More sanctions, lower expectations. The recommendation to do more and expect less is not a winning one. And it is eerily reminiscent of the arguments of advocates of endless sanctions everywhere. From Larison’s Eunomia on Iran:
Bobby Ghosh wants Biden to commit more fully to a policy that has already proven to be a massive failure:
“Even if Malley emerges unscathed from the investigation, the policy he has been pursuing for the president has been proven pointless. Biden should begin anew, starting with stiffer imposition of existing sanctions and the announcement of new ones as penalty for Iran’s assistance to Russia’s invasion of Ukraine.”

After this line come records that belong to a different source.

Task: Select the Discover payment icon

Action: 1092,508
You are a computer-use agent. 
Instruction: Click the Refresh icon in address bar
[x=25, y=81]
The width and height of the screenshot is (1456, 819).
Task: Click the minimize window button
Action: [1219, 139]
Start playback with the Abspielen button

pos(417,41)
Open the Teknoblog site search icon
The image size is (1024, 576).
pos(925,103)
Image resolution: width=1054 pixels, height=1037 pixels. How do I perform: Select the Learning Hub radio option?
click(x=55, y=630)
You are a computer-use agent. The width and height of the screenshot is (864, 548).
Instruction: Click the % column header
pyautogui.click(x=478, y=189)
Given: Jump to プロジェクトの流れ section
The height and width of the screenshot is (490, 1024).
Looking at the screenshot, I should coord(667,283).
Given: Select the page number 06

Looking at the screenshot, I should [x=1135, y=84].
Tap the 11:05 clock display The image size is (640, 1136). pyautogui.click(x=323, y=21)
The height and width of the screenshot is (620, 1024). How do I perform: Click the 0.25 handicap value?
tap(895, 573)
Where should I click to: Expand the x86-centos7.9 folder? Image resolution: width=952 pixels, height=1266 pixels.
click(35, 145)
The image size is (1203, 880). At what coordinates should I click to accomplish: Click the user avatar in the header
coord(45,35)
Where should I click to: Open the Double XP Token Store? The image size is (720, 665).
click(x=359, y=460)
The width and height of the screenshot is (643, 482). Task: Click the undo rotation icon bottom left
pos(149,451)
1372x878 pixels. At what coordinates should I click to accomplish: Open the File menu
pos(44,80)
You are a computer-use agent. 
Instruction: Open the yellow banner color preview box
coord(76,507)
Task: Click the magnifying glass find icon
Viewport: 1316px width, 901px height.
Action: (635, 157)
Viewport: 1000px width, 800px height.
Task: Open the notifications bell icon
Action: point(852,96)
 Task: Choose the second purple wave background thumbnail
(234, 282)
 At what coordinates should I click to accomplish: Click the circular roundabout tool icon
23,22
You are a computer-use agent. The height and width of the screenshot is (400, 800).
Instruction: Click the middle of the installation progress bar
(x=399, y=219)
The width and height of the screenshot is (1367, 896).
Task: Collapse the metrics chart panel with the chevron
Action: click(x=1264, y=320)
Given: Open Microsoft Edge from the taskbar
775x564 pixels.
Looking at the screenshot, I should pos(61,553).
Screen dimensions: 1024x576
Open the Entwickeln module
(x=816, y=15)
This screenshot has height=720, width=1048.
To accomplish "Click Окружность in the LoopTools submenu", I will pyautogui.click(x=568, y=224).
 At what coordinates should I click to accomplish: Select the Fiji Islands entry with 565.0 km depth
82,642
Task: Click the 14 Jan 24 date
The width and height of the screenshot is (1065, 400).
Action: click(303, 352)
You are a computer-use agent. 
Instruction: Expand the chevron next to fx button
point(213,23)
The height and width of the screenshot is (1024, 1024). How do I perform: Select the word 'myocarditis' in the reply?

There are few policies that have shown themselves to be more pointless than using broad sanctions to try to compel Iran to do what the U.S. wants. Every time that the U.S. imposes new sanctions or tightens existing ones, the Iranian government has responded by doing more of the things that Washington opposes. When our government attacks other countries with economic warfare, their governments respond just as ours would if it came under attack from outside. They seek to fight back however they can, and that usually takes the form of redoubling their efforts on whatever program or policy it is that Washington demands that they abandon.
The answer with sanctions advocates always seems to be more sanctions. This is an unsustainable approach, and there is an element of un-falsifiability embedded in the logic. Any failure of the policy can be attributed to a failure of execution, the recommendation doubling down and applying more sanctions. It’s a bit like a “no true Scotsman” approach to foreign policy. (“Real sanctions have never been tried.”)
Sanctions on China’s chip industry are slightly different than broad-based economic sanctions, however, in that the destruction is the point. There is no behavioral change we are seeking in exchange for easing of sanctions. The United States has simply said, we think you should not have an advanced chip industry, because we don’t like your military modernization efforts, and then pressured allied nations to get on board with our industry-destroying-effort.
This betrays an insecurity on the part of the United States, and is in conflict with the perception of America as an upholder of important international norms and institutions which depend upon principles of fairness in competition to operate.
Perhaps the chip sanctions are necessary. I am not a scholar of foreign policy or the semiconductor industry. But they are not inevitable. And when the arguments of their supporters mimic those of the defenders of some of the most inhumane sanctions policies the United States continues to maintain, perhaps we should consider pursuing alternative courses.
Are you able to give an example of a military technology that requires cutting edge microprocessors? Remember, you can also get more compute by placing more older chips in parallel.
The sanctions, in this case, are ill-conceived because they aren't actually relevant to developing advanced military tech. They just aren't.
If you can't give an example to answer the above, I wonder why you wrote this article.